Let $M$ and $N$ be finitely generated $R$-modules where $R$ principal domain. Show that if $M \oplus M \simeq N \oplus N$ then $M \simeq N.$

Answer 1

Another way of putting it is to consider that the isomorphism class of a finitely-generated module $M$ over a PID $R$ is uniquely determined by the sequence of its invariant factors $$ (a_{1}) \supseteq (a_{2}) \supseteq \dots \supseteq (a_{k}), $$ with all $a_{i}$ not units, and $$ M \cong \bigoplus_{i=1}^{k} \frac{R}{(a_{i})}. $$ Clearly the sequence of invariant factors for $M \oplus M$ is just $$ (a_{1}) \supseteq (a_{1}) \supseteq (a_{2}) \supseteq (a_{2}) \supseteq \dots \supseteq (a_{k}) \supseteq (a_{k}). $$ Now do the same for $N$ and $N \oplus N$, and compare.

Answer 2

Apply primary decomposition to these modules.
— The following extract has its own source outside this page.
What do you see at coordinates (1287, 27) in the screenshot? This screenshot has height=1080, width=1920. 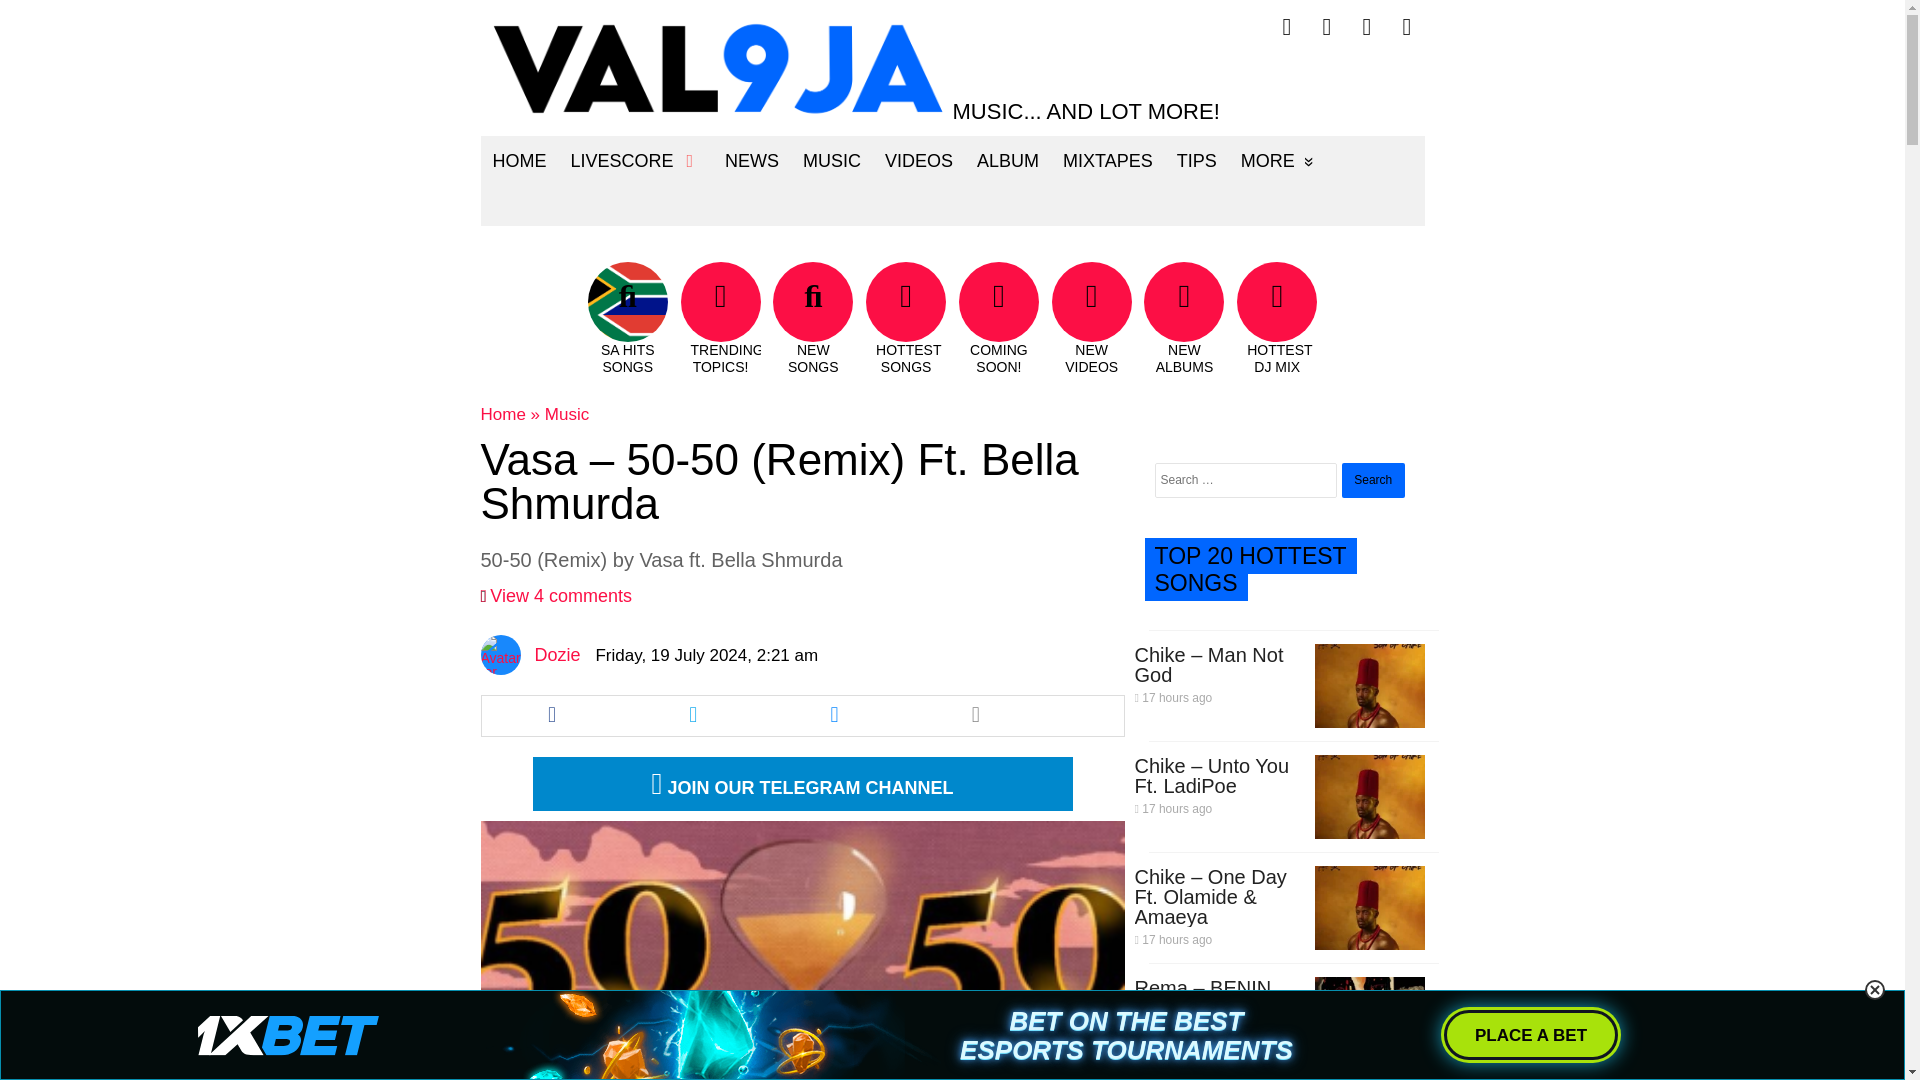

Clearly, the primary decomposition of $M\oplus M$ is just the primary decomposition of $M$ "doubled" in the sense that all factors appear twice as many times in the decomposition of $M\oplus M$ as they do in $M$. We can be certain of this because the "doubled" decomposition of $M$ clearly provides a decomposition for $M\oplus M$, and we are guaranteed uniqueness of types and multiplicities of pieces in the decomposition by the linked theorem.

Suppose $M\ncong N$. Then at least one of two things happens:

1. $M$ has a indecomposable primary piece that $N$ doesn't have; or
2. All the indecomposable primary pieces of $M$ and $N$ are the same, they just differ in number.

In case #1, $M\oplus M$ would also have an indecomposable primary piece which $N\oplus N$ lacks, so they would be nonisomorphic. In case #2, we would argue that the multiplicities of the primary piece differing in $N$ and $M$ produce differing multiplicities in $M\oplus M$ and $N\oplus N$, again making them nonisomorphic.

This proves the contrapositive of the statement.